By Abed Khooli
There are three connected topics in this short article and they are equally important. Instead of writing a detailed coverage of each, I decided to address them together to underline their interrelation and stress the importance of using them in the right context. Of course, development is the final goal, data journalism is the process and open data is a major ingredient.
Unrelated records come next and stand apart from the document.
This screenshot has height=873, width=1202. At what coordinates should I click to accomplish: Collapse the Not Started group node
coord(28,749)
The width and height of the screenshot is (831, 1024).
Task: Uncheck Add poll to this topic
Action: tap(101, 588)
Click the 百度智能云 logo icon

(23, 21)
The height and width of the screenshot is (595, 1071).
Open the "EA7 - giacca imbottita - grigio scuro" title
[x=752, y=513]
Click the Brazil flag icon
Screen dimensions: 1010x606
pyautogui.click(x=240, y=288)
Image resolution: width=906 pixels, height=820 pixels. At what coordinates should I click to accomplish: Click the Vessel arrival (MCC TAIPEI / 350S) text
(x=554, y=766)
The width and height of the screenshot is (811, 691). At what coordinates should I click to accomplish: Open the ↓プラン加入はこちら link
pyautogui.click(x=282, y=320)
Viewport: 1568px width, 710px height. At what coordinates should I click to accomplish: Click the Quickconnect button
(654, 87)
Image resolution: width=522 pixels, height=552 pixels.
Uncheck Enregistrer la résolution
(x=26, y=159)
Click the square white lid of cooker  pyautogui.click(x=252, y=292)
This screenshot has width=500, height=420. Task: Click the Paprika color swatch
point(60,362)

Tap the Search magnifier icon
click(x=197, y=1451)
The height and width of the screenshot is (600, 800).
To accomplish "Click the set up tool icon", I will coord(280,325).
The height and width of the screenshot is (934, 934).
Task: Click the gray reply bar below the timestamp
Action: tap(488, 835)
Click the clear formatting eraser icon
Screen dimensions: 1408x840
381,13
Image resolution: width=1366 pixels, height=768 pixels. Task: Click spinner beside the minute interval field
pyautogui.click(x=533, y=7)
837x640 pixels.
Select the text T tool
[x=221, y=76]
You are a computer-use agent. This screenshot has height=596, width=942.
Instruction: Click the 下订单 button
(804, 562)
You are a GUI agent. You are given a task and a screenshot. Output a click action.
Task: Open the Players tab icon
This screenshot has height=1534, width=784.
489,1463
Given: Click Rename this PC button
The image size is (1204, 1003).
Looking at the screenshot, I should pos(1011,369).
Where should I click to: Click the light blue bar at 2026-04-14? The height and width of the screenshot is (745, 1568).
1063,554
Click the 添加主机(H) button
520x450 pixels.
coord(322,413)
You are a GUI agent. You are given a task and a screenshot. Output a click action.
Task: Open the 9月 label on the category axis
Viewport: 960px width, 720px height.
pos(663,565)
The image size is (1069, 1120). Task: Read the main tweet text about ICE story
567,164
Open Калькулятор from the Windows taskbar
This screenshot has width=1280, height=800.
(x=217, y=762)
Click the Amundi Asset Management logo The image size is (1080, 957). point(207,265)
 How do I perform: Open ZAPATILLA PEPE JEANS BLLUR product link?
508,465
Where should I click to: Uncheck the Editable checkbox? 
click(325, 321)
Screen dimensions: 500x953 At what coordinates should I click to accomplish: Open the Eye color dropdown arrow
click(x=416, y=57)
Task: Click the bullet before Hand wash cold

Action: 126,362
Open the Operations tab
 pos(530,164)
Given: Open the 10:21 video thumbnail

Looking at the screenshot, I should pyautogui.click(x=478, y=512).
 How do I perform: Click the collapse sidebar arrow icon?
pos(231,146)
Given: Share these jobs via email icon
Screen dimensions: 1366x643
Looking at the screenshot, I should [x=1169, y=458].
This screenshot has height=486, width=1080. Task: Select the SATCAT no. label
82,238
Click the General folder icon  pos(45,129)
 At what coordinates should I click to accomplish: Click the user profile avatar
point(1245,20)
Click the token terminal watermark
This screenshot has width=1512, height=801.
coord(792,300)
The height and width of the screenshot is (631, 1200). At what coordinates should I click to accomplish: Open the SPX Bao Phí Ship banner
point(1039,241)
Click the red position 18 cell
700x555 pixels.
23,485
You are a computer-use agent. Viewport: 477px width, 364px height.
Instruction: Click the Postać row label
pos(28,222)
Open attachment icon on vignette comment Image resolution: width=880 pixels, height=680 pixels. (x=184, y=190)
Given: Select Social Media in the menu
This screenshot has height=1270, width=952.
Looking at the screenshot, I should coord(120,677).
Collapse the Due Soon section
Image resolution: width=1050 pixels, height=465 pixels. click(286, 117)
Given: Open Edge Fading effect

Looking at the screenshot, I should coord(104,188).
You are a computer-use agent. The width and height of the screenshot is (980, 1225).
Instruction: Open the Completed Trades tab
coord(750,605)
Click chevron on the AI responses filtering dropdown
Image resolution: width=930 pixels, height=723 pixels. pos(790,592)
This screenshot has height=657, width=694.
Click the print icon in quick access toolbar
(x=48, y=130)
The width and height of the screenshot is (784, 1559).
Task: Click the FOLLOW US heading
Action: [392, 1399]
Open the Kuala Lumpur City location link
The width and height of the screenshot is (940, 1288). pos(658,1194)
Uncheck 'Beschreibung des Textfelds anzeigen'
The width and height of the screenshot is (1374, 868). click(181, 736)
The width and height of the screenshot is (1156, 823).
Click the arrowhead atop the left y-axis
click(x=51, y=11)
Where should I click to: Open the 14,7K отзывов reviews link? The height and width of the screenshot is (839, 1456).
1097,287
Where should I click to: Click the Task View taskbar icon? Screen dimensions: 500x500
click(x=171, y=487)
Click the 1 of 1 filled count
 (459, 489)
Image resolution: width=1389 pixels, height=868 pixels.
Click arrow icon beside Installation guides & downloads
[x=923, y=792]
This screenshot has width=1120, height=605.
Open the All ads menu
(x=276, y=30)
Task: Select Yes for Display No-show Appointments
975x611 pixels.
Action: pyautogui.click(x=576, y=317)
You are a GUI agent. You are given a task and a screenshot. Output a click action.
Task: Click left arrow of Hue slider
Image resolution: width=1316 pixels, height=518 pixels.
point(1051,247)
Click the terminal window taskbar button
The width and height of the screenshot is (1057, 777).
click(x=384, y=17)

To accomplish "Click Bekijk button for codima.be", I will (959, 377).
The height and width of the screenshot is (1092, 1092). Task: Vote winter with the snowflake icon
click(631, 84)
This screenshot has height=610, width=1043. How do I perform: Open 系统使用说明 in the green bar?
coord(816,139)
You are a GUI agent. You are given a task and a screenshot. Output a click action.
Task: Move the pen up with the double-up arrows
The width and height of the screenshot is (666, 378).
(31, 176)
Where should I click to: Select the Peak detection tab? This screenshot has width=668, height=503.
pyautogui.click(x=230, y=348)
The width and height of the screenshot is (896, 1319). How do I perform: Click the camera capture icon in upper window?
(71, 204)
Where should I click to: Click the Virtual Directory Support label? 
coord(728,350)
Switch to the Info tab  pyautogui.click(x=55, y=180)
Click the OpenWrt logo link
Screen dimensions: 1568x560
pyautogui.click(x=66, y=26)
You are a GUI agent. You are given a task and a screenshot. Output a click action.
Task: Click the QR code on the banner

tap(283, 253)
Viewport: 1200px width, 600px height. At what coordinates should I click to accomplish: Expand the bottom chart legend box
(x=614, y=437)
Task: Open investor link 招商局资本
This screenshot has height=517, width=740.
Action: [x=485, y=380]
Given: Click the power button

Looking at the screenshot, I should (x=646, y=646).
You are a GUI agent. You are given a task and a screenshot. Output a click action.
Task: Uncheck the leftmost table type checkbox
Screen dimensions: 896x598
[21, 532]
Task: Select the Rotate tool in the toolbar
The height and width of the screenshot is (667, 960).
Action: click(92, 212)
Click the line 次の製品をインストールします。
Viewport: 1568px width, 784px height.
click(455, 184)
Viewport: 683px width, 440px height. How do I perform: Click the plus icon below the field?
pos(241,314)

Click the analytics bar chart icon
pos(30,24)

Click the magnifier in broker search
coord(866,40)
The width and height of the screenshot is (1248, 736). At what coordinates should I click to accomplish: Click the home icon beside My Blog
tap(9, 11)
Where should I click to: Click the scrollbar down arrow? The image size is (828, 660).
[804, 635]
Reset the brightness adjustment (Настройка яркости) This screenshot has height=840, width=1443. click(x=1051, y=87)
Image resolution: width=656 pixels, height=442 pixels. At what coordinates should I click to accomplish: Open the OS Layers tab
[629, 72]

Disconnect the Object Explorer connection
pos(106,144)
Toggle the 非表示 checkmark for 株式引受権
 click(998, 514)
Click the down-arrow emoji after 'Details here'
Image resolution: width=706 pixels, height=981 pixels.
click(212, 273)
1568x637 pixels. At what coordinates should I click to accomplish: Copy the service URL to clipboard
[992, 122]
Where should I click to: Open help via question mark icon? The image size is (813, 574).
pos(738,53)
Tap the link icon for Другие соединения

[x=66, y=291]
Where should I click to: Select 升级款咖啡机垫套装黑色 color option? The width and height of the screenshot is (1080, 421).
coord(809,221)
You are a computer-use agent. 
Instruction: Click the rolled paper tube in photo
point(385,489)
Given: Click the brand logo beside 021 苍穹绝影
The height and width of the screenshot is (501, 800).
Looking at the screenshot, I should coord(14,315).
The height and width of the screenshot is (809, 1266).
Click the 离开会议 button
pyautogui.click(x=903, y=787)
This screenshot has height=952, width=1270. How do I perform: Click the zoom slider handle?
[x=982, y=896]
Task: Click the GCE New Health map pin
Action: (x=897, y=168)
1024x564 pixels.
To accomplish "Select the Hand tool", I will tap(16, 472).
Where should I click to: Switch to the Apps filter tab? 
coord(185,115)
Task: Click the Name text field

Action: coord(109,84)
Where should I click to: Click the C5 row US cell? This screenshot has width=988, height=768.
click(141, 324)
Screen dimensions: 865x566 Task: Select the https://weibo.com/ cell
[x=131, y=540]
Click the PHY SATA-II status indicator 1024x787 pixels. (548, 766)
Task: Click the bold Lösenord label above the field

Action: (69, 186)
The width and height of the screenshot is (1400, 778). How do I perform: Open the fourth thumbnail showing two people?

Despite its recent rise to the surface, data journalism is not new. One can trace it back to cave drawings in the early ages (for example, how many deer we hunted), but it is practical to say that the pre-cursors of data journalism predated the computer age. According to Simon Rogers (data journalist, now with Google), the Guardian had elements of data journalism as early as 1821. However, it was in the second half of the 20th century that computer assisted reporting (CAR) and data journalism started to take steady steps towards its current shape. Whether it was for predicting American elections results or working on investigative journalism, the availability of affordable computational resources (storage, computing and communication) made it possible and practical for journalists to acquire, analyze, visualize and publish data stories.
So, data journalism is basically turning raw data (numbers, texts, images, voice and video) into attractive and user-friendly stories. This is usually done by collecting raw data, cleaning data sets, performing statistical analysis and; modeling and visualizing results (charts, timelines, maps and infographics). Some outputs may even turn into news applications like Propublica, FiveThirtyEight (US elections) and Liveuamap (open data map of conflicts). Summarizing heaps of data in a few numbers and a graph or finding correlations and discovering stories (by ‘interviewing’ data) reveals insights and help readers and viewers understand the news and take decisions based on real evidence.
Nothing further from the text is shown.